賈詡の予想通り、羌族の強硬派の一派が出陣を主張し、族長はその声を無視できない様であった。
董卓軍の突撃開始と同時に、羌族の軍営の門が開かれた。
あちらからも、騎兵が董卓軍に向かって突撃してくる。
董卓は、とてもかなわぬ、退却しろ!と、全軍に退却命令を出した。
羌族の強硬派たちはそれ見たことかと、勢いに乗り追撃戦に入る。
その時、羌族の両わき腹をえぐる様に、李道と郭遠の軍が踊り込んできた。羌族は目の前の逃げる董卓軍のみを注視していたことで、あろうことか、李道軍と郭遠軍の存在に全く気付いていなかったのである。

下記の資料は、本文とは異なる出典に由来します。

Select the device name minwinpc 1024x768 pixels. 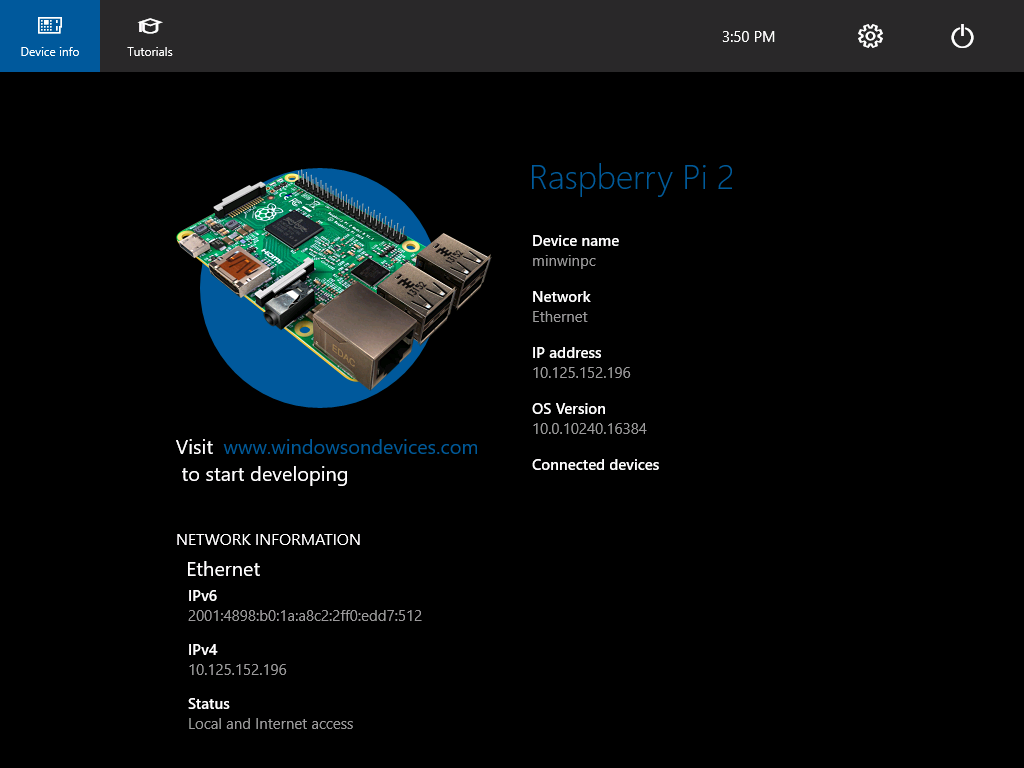563,260
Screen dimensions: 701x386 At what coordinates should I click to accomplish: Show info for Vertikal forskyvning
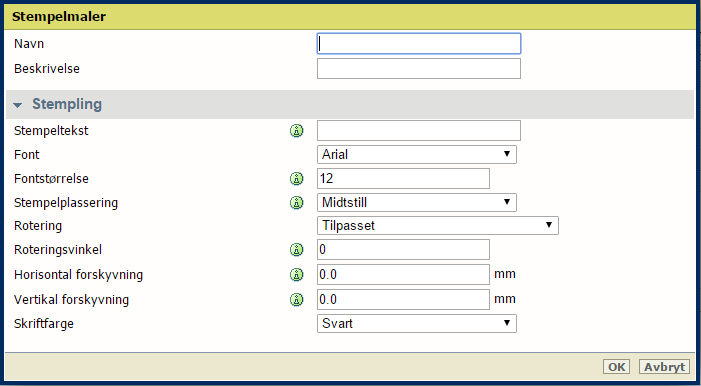[x=296, y=299]
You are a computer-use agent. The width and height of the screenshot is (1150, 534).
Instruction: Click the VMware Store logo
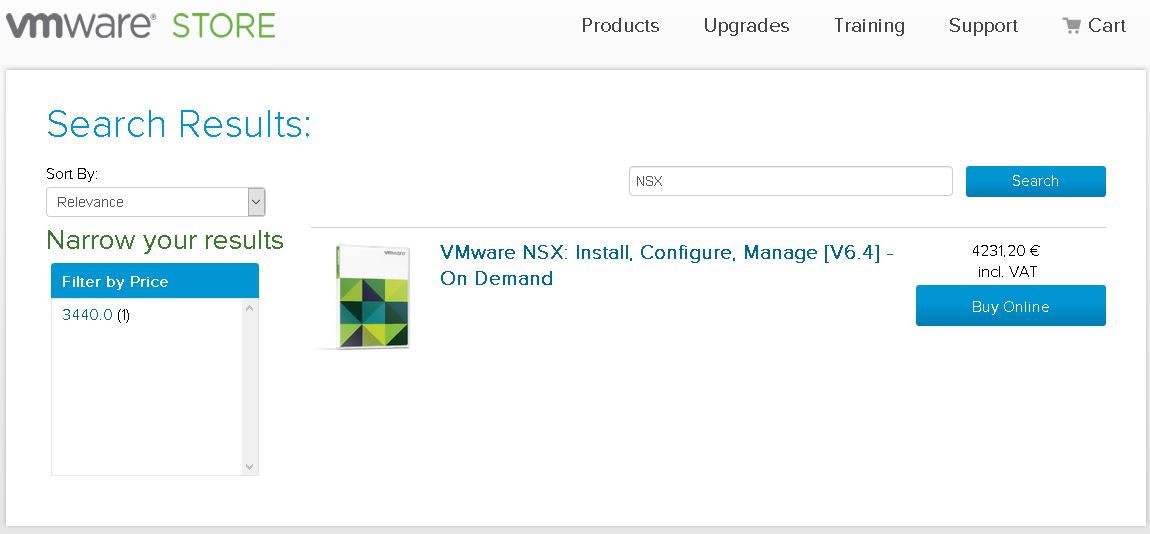(x=140, y=25)
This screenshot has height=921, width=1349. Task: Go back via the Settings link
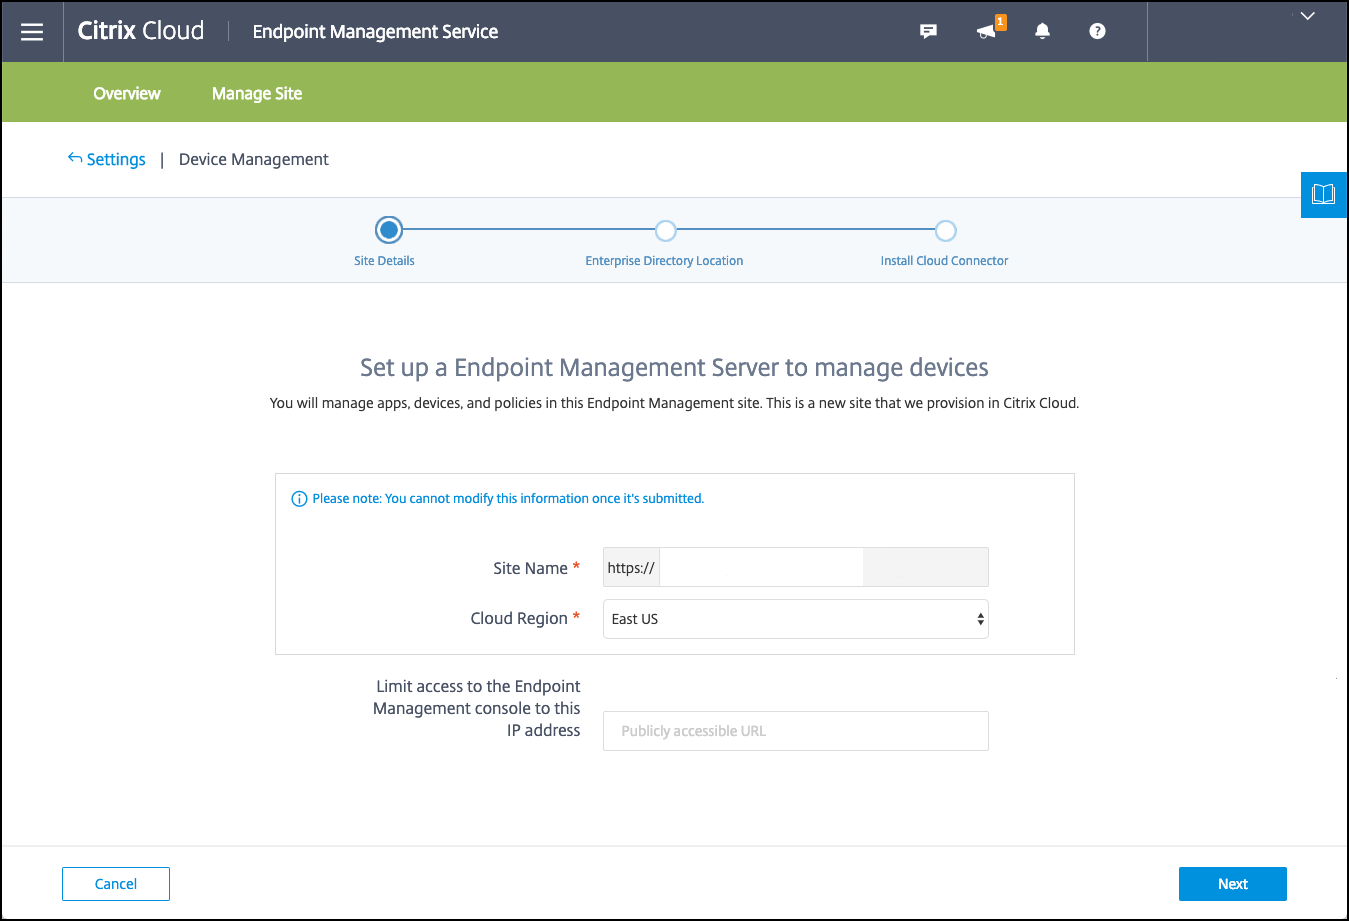coord(116,160)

戦況が変わったことを感じた董卓は、反転、攻撃態勢に入った。この作戦で一番我慢したのは、董卓である。この我慢を一挙に解放した董卓軍の強さはまさに想像を絶するものがあり、敵を蹴散らしながら、一直線に羌族の軍営に向かう。
羌族の軍営も、この様子を見てすぐに門を閉じて弓矢にて応戦すればいいものを、既に混乱をきたして逃げ出す有様であった。
勝負は決した。
賈龔軍本隊が出るまでもなく、董卓率いる先鋒軍で勝利を収めたのである。
賈詡は金城郡の郡境までの追撃戦を許可した。董卓軍が大暴れをしたのは、言うまでもない。
羌族一万は、壊滅したと言っていいだろう。
当分の間、金城郡も武威郡も西方からの羌族の脅威にさらされることは無いであろう。
董卓が賈詡に言う。
「文和よ、見事な作戦だった。快勝だ。」
「ありがとうございます。仲穎将軍の我慢の賜物です。」
「本当だぞ。本来なら、俺には合わぬ役回りだ。」
「しかし、将軍は演技がうまいですから。その演技のうまさは擬態を演じることとなり、将軍が思っている以上に、大きな武器となりましょう。」
「そんなものか・・・。よし、今日は勝利の宴だ!」
こうして、董卓を筆頭とした三将軍と、若き軍師賈詡の活躍により、金城郡の危機は去ったのである。董卓と賈詡の絆は、より深いものとなったのである。